Opened 2 years ago

Closed 19 months ago

Last modified 2 months ago

#33699 closed New feature (wontfix)

Read ASGI request body from asyncio queue on-demand

Reported by: Noxx Owned by: noneNote
Component: HTTP handling Version: dev
Severity: Normal Keywords: ASGI, async
Cc: Andrew Godwin, Carlton Gibson Triage Stage: Accepted
Has patch: yes Needs documentation: no
Needs tests: no Patch needs improvement: yes
Easy pickings: no UI/UX: no

Description (last modified by Carlton Gibson)

Was "Performance does not scale when increasing file upload sizes"

Story

Our application supports many file uploads.
In normal circumstances, those files are only a few megabytes to of around 100MB.
However, some uploads can be several GB in size (10-15GB and up).

I know, that file uploads with such a size can be handled differently,
e.g. using a seperate endpoint, allowing slow requests to be served seperately from the application etc.
and only to reference those files in a final request.
This solution would introduce some other problems regarding house-keeping, non-atomic requests etc, thus I want to ignore this workaround for now.

Performance impact:

The impact can be best observed when uploading a file which is bigger in it's size, e.g. 1GB+.
On my maschine it takes the client around 700ms to send the request to the application, but than waits around 1.5s for the final response.
Of course, those numbers are dramatically influenced additionally in production by storage speed, file size, webserver (uvicorn/daphne/..), load-balancers etc.
But the final take here is, that the server does some additional work after the client finished its request.
In a production-like environment the numbers peaks to 4s (send request) and 16s (waiting for response) for the same file size.

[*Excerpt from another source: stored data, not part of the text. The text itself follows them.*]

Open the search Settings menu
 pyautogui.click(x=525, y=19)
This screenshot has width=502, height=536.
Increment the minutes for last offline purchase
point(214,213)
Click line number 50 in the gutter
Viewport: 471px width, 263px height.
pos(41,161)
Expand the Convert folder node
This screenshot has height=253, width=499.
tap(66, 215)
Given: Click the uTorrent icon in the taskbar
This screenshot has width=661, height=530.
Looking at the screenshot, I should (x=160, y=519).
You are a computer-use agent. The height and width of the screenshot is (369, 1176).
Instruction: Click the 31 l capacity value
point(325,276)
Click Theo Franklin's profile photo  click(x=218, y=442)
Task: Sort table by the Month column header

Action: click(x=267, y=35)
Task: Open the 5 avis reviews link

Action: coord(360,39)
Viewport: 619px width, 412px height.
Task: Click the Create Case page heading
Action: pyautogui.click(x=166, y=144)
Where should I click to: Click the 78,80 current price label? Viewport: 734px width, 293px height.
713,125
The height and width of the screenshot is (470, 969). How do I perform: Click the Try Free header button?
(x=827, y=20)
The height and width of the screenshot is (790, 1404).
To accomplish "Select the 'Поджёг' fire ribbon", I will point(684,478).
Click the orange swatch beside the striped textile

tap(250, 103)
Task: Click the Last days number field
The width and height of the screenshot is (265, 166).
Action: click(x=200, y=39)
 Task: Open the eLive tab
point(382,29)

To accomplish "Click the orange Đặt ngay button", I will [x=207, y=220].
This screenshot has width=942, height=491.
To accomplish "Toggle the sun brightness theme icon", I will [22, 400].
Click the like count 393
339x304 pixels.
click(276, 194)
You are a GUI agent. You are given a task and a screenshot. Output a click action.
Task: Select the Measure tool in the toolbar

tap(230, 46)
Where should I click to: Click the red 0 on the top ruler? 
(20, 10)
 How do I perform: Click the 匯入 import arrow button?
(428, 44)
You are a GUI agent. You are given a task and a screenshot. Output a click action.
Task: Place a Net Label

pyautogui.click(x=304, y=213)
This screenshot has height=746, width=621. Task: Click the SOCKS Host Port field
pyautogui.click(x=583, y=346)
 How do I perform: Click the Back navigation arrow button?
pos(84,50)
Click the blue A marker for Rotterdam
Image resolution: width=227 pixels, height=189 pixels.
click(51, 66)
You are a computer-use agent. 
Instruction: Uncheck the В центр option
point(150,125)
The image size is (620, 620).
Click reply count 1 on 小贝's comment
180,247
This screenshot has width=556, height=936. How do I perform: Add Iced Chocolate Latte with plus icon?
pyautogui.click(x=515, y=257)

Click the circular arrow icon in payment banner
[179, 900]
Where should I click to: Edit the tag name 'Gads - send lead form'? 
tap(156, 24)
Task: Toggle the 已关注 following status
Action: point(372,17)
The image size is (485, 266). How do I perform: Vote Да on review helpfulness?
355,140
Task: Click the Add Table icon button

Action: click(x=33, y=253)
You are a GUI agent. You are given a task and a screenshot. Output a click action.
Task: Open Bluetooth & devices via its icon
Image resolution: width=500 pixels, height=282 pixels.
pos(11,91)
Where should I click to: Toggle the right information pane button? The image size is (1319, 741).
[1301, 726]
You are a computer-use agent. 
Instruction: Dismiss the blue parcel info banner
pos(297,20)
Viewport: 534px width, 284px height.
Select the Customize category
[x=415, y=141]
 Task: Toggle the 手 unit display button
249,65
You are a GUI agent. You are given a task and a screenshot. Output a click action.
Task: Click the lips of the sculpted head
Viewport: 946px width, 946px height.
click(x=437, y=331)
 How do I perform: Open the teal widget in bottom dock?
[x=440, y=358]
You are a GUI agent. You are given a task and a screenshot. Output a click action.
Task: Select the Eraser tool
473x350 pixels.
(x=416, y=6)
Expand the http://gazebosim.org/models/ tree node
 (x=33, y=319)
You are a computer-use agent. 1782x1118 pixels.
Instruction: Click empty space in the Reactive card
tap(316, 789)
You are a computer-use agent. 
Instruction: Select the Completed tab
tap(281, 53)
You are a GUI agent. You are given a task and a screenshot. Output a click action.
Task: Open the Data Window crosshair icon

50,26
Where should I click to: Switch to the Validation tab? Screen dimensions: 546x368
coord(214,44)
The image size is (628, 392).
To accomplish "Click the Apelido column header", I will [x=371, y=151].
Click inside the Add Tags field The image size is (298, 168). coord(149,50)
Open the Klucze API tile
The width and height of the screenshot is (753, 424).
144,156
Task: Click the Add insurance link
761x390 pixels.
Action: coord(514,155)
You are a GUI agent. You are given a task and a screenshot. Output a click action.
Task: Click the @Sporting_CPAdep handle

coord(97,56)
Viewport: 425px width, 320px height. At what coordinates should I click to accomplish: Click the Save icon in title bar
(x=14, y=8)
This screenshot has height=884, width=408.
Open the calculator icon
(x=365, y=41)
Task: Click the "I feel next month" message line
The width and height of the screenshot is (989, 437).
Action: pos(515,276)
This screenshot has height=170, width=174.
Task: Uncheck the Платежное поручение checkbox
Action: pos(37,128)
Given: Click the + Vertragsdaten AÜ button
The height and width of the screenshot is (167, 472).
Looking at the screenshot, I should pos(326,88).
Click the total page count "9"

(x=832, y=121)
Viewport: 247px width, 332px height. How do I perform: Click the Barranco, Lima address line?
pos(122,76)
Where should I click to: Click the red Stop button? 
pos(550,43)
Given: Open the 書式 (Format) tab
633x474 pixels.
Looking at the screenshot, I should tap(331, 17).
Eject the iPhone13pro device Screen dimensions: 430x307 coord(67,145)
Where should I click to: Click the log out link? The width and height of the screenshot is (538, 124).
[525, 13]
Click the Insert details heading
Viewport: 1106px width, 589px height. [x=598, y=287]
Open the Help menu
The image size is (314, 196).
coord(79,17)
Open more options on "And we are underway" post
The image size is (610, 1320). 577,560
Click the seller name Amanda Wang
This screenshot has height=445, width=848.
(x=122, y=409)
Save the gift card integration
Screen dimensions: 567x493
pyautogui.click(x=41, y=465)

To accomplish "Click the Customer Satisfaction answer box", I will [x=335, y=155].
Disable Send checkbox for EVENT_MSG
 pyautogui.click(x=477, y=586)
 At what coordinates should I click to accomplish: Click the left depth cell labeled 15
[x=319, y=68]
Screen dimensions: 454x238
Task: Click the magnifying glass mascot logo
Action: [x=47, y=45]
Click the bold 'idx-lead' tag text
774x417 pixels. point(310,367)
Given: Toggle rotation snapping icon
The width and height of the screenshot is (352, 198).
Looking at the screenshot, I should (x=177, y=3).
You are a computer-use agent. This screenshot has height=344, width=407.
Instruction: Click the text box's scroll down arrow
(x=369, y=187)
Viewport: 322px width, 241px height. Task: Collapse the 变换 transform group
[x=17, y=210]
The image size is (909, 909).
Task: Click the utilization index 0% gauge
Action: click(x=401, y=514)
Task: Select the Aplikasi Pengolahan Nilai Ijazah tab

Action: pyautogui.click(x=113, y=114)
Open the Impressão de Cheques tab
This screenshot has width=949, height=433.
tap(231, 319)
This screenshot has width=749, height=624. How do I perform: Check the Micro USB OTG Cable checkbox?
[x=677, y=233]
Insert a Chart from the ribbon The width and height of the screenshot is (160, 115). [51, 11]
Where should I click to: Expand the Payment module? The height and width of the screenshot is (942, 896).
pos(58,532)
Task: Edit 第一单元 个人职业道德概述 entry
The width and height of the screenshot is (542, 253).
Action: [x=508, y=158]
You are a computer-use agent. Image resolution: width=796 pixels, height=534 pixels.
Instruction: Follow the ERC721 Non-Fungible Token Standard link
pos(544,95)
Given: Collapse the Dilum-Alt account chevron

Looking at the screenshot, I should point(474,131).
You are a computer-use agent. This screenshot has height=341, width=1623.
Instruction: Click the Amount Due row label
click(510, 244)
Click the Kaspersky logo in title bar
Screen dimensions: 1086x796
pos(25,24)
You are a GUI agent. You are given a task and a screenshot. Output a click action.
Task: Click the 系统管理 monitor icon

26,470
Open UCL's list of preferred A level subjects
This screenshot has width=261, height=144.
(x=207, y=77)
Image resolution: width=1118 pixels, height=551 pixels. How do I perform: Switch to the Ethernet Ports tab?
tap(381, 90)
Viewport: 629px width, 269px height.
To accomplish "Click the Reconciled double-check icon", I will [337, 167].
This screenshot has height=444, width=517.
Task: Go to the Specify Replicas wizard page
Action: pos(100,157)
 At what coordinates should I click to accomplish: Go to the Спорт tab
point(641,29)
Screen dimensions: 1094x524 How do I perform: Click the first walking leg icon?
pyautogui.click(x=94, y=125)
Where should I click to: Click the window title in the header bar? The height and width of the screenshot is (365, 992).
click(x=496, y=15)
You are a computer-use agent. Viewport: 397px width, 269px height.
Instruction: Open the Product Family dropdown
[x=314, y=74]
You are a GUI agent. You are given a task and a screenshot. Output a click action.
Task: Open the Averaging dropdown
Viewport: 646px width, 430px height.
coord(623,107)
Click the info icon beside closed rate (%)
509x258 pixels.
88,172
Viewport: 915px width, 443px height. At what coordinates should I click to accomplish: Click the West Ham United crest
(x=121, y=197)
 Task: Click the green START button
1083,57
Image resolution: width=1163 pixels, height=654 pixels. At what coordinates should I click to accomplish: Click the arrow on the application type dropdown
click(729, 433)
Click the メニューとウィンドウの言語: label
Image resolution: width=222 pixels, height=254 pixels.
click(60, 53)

Uploading a 3GB file, the numbers are 11s and 44s.
As you can see, the 44s are very near the default gateway timeout of Nginx and the hard-coded one of AWS load-balancers.
As soon as the server needs more than 60s to create the response, the client will get a gateway timeout error.

Workflow of file uploads:

I'm not a Django-dev, so please correct me if I'm wrong. As far as I understand, the uploaded file is processed as the following:

Given, that the application is running within an ASGI server, the whole request is received by the ASGIHandler.
It's method #read_body creates a SpooledTemporaryFile.
This temporary file contains the whole request body, including POST parameters and files.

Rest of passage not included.